Defense Environment Alert
September 23, 2003

PENTAGON IG SAYS DOD SHOULD ADDRESS BURIED CHEMICAL MATERIEL

The Defense Department's inspector general (IG) is calling on the department's acquisition head to require the military services to tackle the disposal of buried chemical warfare materiel located at active and BRAC installations. In a Sept. 4 report, the IG found information related to this materiel was lacking, making it impossible for the program's manager to reliably estimate the cost and schedule to dispose of it.

The IG also probed management of the Army's chemical weapons stockpile program, finding several key factors, such as delays in environmental permitting, that have hindered the military's ability to control costs.

The IG detailed his findings in The Chemical Demilitarization Program: Increased Costsfor Stockpile and NonStockpile Chemical Materiel Disposal Programs, the third and final in a series of reports examining the management of the chemical demilitarization program. This final report looked at DOD's plans for destroying U.S. non-stockpile chemical weapons, and the Army's ability to control cost growth in the stockpile disposal program. The report is available on InsideEPA.com. See page 2 for details.

While the non-stockpile chemical materiel product manager cannot yet produce a reliable estimate of the disposal cost for buried chemical warfare materiel, the report says the manager did develop a rough estimate in 1996, which in current year dollars amounts to $11.7 billion.

During the IG's review, DOD's installations and environment office agreed the department should provide toplevel direction that orders the DOD components to prioritize a schedule for assessing and excavating sites with potential buried materiel, the report says.

"A destruction schedule that prioritizes the remediation of chemical warfare materiel burial sites needs to be established so that the DoD Components will plan and estimate costs for excavation, removal, destruction, and treatment procedures for each burial site," the IG says.

Specifically, the IG recommends that the DOD under secretary for acquisition, technology and logistics (AT&L) "issue direction to the environmental offices of the DoD Components to identify, schedule, and fund the disposal of buried chemical warfare materiel from active installations and base realignment and closure installations previously identified."

The IG cites a 1996 report that identified 224 installations where chemical warfare materiel may be buried, and of those, a preliminary analysis found that 168 may require remediation.
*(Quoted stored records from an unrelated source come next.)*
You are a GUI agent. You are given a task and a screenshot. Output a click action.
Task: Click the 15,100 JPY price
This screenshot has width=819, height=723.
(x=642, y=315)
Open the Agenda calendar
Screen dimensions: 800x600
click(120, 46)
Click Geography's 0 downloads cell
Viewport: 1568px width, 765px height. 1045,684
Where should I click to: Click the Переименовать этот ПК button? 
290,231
While the Army Corps of Engineers has begun addressing those dubbed formerly used defense sites, the DOD acquisition office has not asked the components to conduct similar assessments at active or BRAC bases, the IG report says.
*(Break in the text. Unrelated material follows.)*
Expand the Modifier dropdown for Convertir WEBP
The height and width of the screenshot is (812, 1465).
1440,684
The DOD acquisition office commented on other aspects of the report, but it did not respond to this recommendation, the IG notes, renewing its request. The IG would like an answer by Oct. 6.
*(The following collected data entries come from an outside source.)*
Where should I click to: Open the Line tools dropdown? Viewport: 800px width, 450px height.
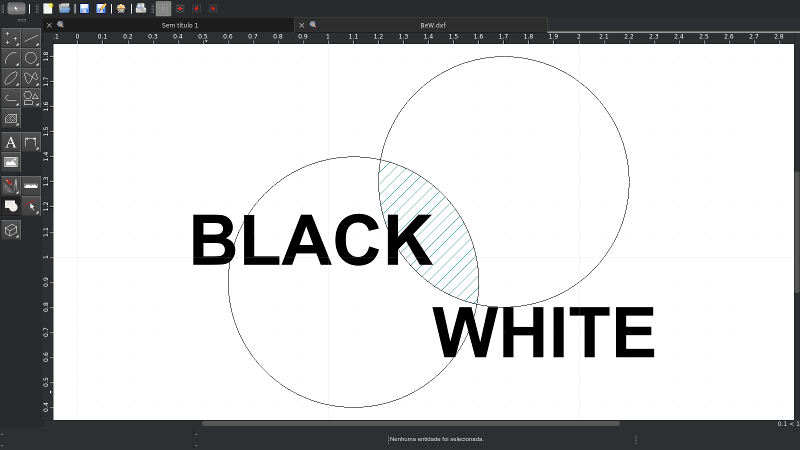point(31,39)
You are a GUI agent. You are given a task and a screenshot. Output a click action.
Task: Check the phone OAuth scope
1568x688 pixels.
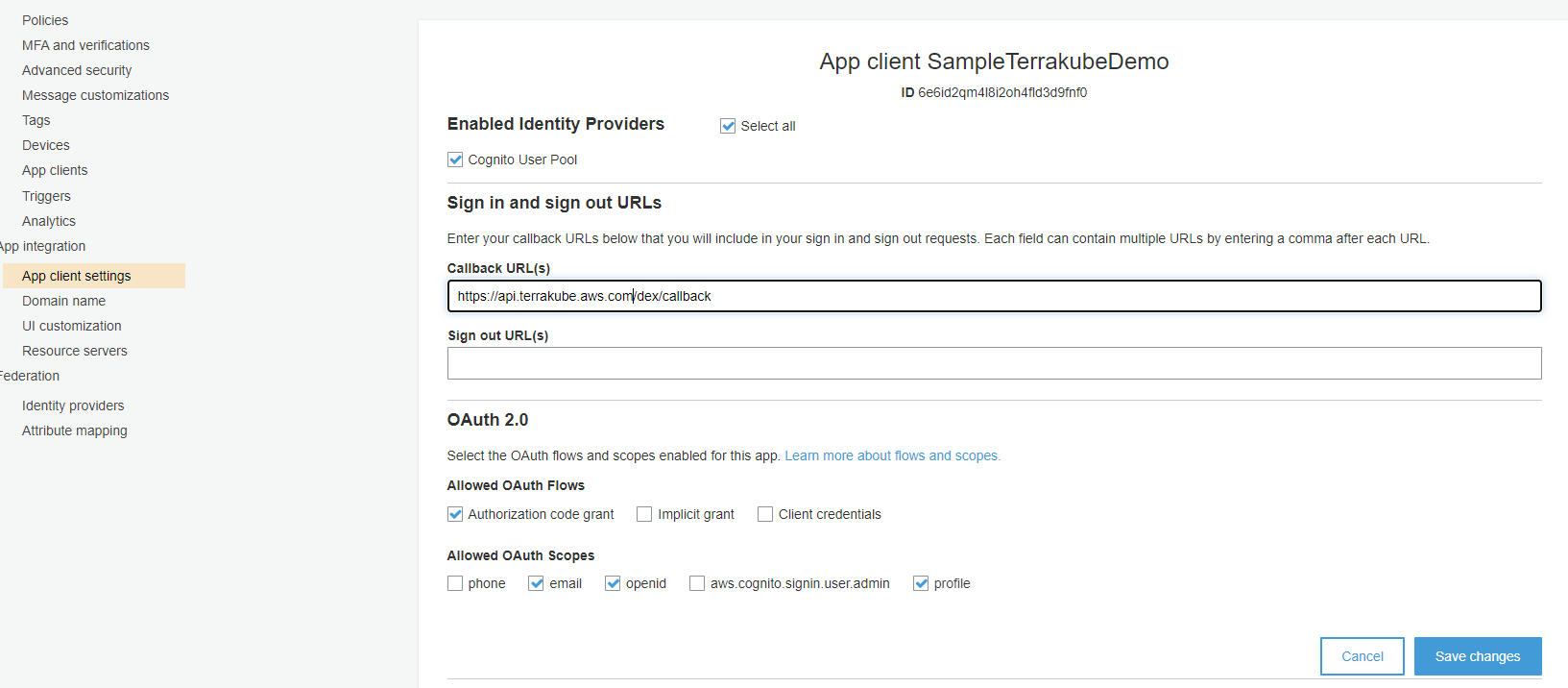pyautogui.click(x=455, y=583)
Also, the IG asks the non-stockpile product manager to update the plan and cost estimate for the disposal of buried weapons, once the first recommendation is implemented. The Army's Chemical Materials Agency (CMA) concurred with this recommendation, although the DOD acquisition office refuted it by saying the product manager currently does not have that level of responsibility.

Costs likely to spiral, IG predicts

The IG also concluded that the cost of the chemical demilitarization program, now at $25.1 billion, will likely continue to grow. "This program cost growth may also lead to additional program baseline cost breaches that will require the Under Secretary of Defense (AT&L) to recertify the program's cost and schedule to the Congress," the report states.

Similar to a recent report from the General Accounting Office (GAO), the IG found several key factors have hindered the ability of CMA to control the costs of the chemical weapons stockpile disposal program. Specifically, CMA "has been affected by costly delays in reaching public consensus with obtaining State permit modifications needed for beginning disposal operations, the decisions on the type of technology to be employed at two Assembled Chemical Weapons Assessment facilities, the escalation of costs and safety incidents at operational chemical disposal facilities, and rising cost estimates for closure of disposal facilities."

For example, the Army was forced to delay operations at the Anniston, AL, chemical weapons incineration facility due to a dispute between the military and state and local officials over emergency preparedness requirements necessary for the startup of the facility. CMA estimates operation and disposal costs at Anniston are about $287,000 a day, regardless of whether the facility is actually operating, the IG says.

The report goes on to say that many of the issues affecting cost and schedule are due to the demilitarization program's complex structure and coordination requirements that impact program management. Outside influences on the program office come from state and local governments, which can affect the timing of environmental permit decisions, and special interest groups, who have, for instance, filed litigation to challenge permitting decisions. And as noted by GAO reports, "the complex program structure had hindered program management," the IG says. But the Army believes a recent realignment of functions and responsibilities will improve oversight of the acquisition process and contractors' management of the disposal facilities, the report says.

Unlike the recent GAO report, though, the IG does not make any recommendations to address cost growth problems. GAO had called on DOD to develop an overall strategy with long-term goals and objectives, near-term performance measures, and delineated responsibilities for all DOD and Army offices (Defense Environment Alert, Sept. 9, p7).